== Segment start ==

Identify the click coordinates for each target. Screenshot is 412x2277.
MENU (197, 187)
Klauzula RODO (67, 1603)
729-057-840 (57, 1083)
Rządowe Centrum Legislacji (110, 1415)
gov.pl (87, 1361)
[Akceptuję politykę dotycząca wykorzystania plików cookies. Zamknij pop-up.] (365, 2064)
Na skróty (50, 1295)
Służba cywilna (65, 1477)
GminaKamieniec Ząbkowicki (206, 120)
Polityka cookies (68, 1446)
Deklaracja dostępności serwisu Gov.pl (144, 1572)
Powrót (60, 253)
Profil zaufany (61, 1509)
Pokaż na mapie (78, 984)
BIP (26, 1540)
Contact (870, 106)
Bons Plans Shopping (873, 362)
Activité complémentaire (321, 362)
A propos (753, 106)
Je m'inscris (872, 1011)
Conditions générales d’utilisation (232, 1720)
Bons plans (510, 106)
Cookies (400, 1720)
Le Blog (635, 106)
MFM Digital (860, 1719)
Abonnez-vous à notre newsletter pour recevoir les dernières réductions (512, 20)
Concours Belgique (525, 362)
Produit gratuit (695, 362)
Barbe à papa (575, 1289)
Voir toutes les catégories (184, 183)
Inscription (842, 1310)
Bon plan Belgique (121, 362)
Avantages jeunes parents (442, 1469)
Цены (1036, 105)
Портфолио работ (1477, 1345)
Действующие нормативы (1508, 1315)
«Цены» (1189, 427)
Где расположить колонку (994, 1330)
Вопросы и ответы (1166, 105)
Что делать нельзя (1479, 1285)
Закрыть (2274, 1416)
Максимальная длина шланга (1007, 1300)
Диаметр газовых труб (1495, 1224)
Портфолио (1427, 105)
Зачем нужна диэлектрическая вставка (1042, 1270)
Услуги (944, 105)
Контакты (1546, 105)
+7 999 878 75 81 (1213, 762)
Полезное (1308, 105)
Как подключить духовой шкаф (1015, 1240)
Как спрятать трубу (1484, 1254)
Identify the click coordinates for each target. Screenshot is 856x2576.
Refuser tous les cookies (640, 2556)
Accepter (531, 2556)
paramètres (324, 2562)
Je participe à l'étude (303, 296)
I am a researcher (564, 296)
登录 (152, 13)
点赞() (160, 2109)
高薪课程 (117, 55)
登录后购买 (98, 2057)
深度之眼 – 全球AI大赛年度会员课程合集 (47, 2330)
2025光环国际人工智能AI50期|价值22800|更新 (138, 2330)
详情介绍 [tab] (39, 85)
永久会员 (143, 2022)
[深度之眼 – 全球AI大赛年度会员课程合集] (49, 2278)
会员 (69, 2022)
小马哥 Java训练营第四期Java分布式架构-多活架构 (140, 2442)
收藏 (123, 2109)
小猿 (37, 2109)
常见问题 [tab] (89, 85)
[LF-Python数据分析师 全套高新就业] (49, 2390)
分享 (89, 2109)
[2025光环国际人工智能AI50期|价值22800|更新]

== Segment end ==

### WHAT THE TASK ASKS
Within the data above, the span starting at the line containing "Bons Plans Shopping (873, 362)" and ending at the line containing "Как подключить духовой шкаф (1015, 1240)" is to be retyped exactly, with no other lines.

### WRITTEN RESPONSE
Bons Plans Shopping (873, 362)
Activité complémentaire (321, 362)
A propos (753, 106)
Je m'inscris (872, 1011)
Conditions générales d’utilisation (232, 1720)
Bons plans (510, 106)
Cookies (400, 1720)
Le Blog (635, 106)
MFM Digital (860, 1719)
Abonnez-vous à notre newsletter pour recevoir les dernières réductions (512, 20)
Concours Belgique (525, 362)
Produit gratuit (695, 362)
Barbe à papa (575, 1289)
Voir toutes les catégories (184, 183)
Inscription (842, 1310)
Bon plan Belgique (121, 362)
Avantages jeunes parents (442, 1469)
Цены (1036, 105)
Портфолио работ (1477, 1345)
Действующие нормативы (1508, 1315)
«Цены» (1189, 427)
Где расположить колонку (994, 1330)
Вопросы и ответы (1166, 105)
Что делать нельзя (1479, 1285)
Закрыть (2274, 1416)
Максимальная длина шланга (1007, 1300)
Диаметр газовых труб (1495, 1224)
Портфолио (1427, 105)
Зачем нужна диэлектрическая вставка (1042, 1270)
Услуги (944, 105)
Контакты (1546, 105)
+7 999 878 75 81 (1213, 762)
Полезное (1308, 105)
Как подключить духовой шкаф (1015, 1240)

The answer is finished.